-- Exercise requirements --
Starting with the line that contains "The height and", copy every line through the end of the listing, exactly and only those. No pictures should appear in the copy.

-- Input data --
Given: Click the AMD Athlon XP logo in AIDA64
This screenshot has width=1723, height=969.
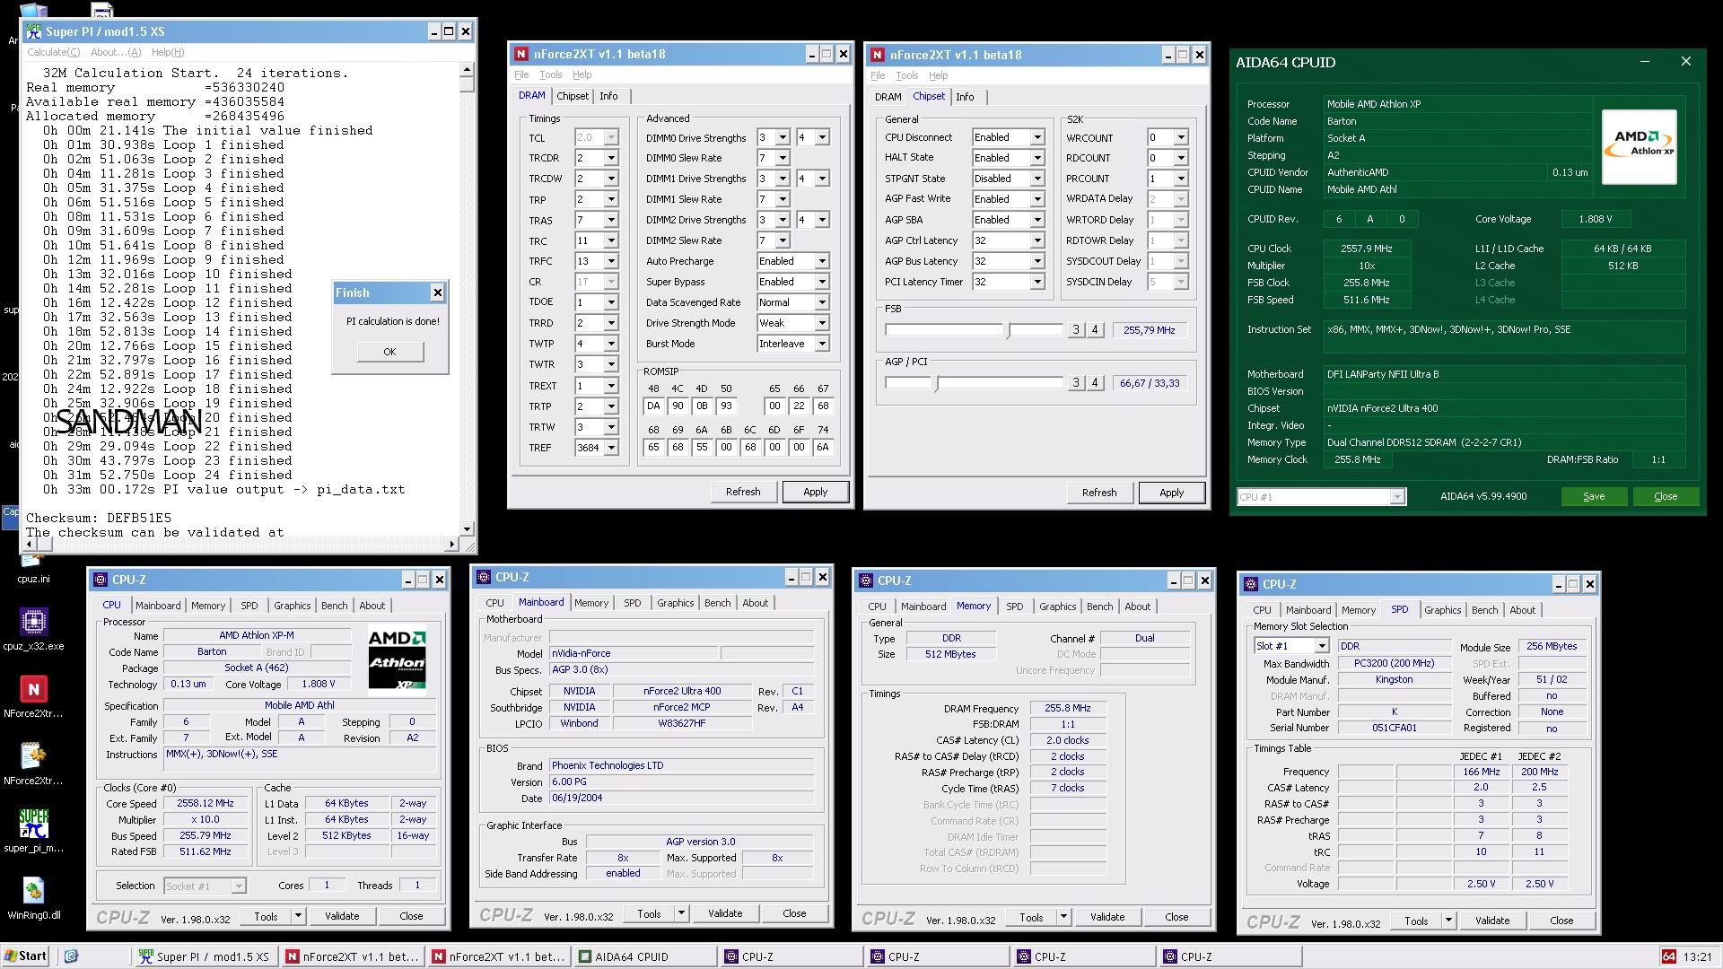Looking at the screenshot, I should [1639, 146].
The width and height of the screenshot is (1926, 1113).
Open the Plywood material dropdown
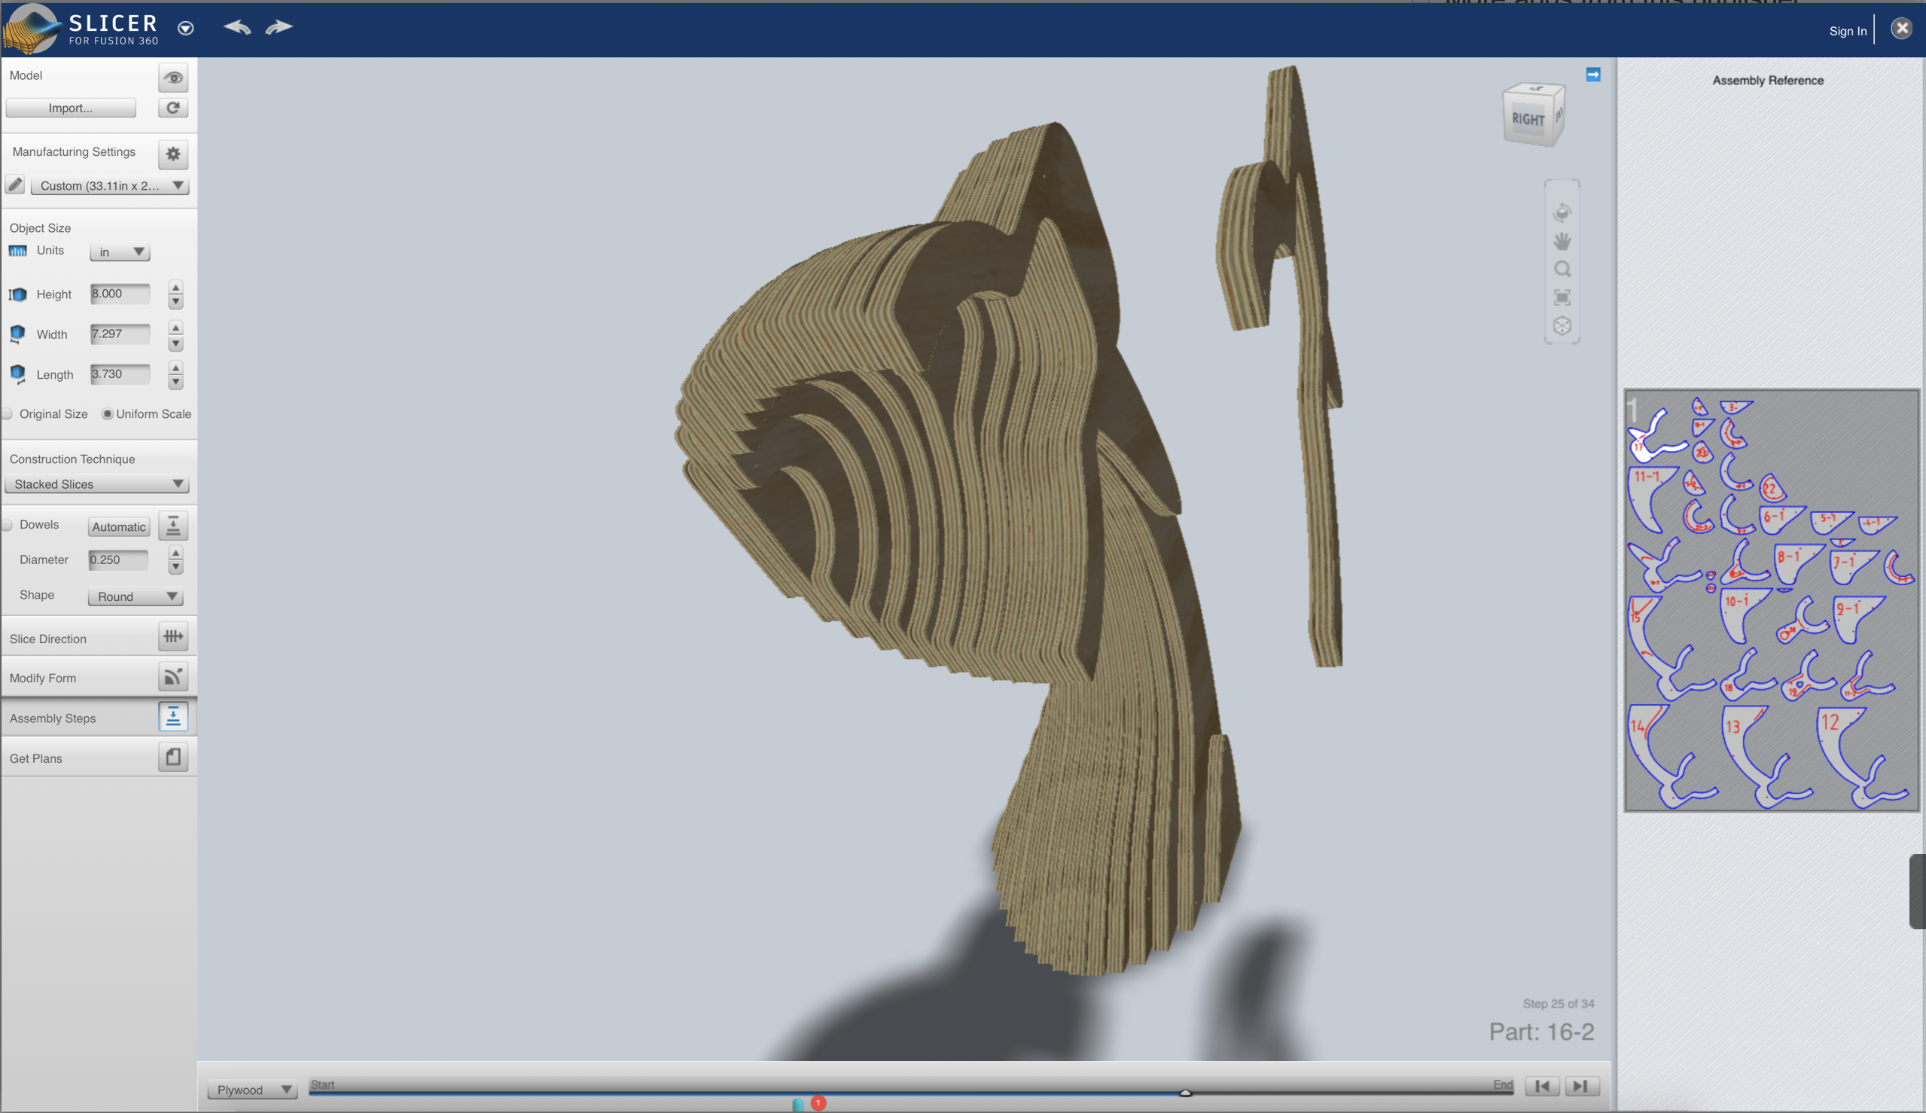(253, 1089)
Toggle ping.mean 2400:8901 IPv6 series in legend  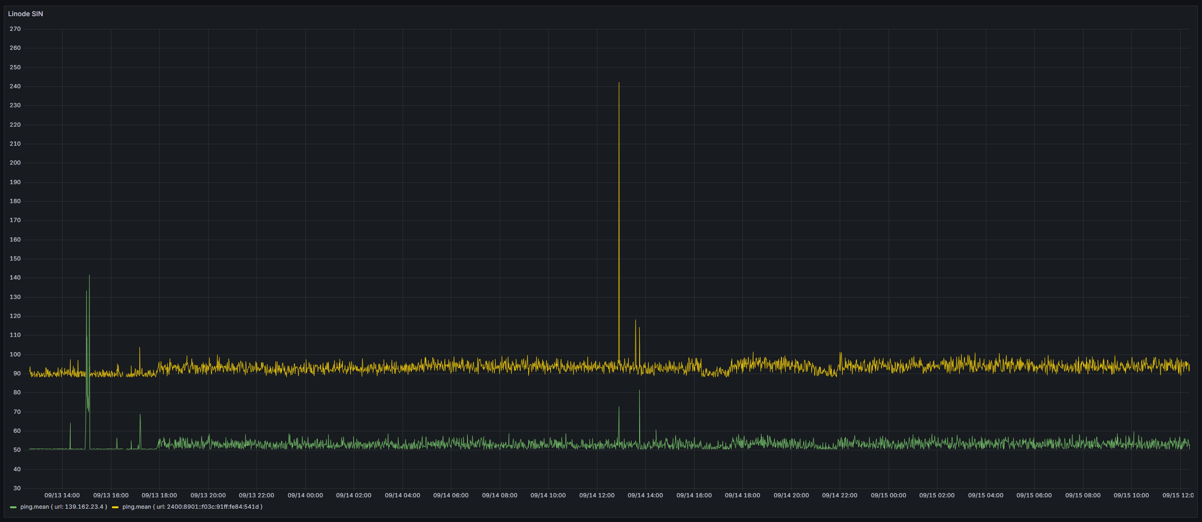[192, 507]
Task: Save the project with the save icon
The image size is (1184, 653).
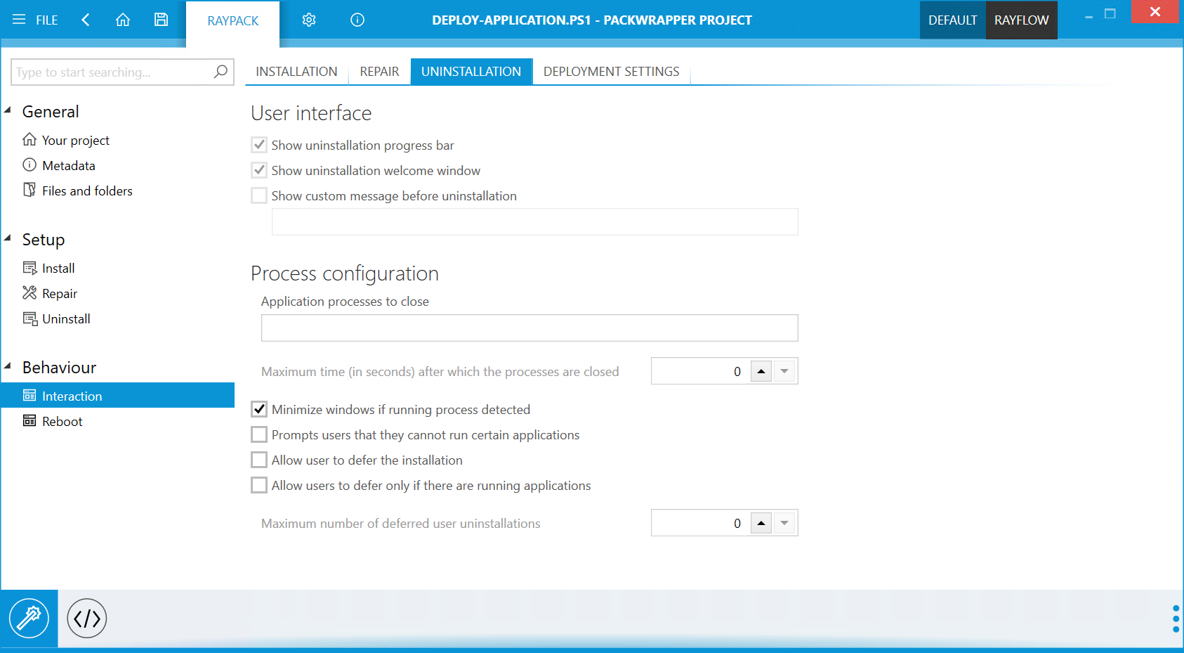Action: pyautogui.click(x=161, y=20)
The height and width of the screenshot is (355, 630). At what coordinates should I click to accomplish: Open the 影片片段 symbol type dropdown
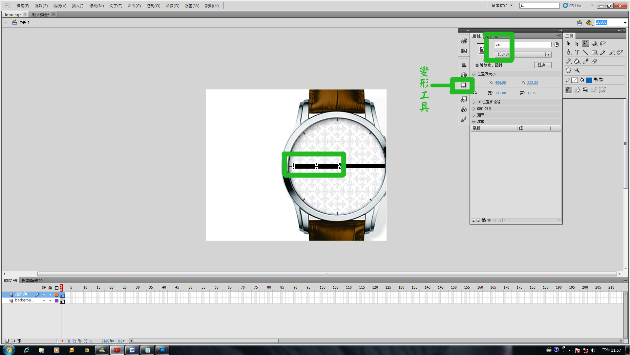coord(548,54)
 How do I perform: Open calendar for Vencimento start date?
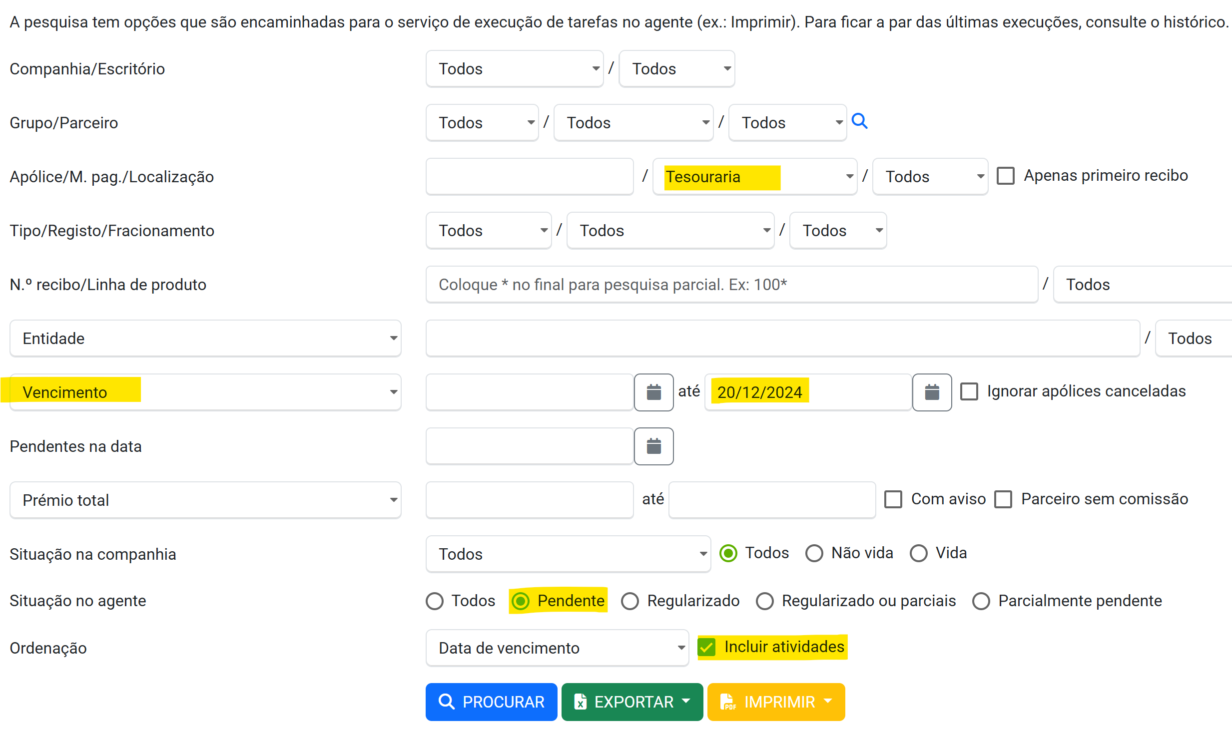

-- Solution to the exercise --
The height and width of the screenshot is (355, 630). At what coordinates should I click to accomplish: Open the 影片片段 symbol type dropdown
coord(548,54)
 How do I perform: Open calendar for Vencimento start date?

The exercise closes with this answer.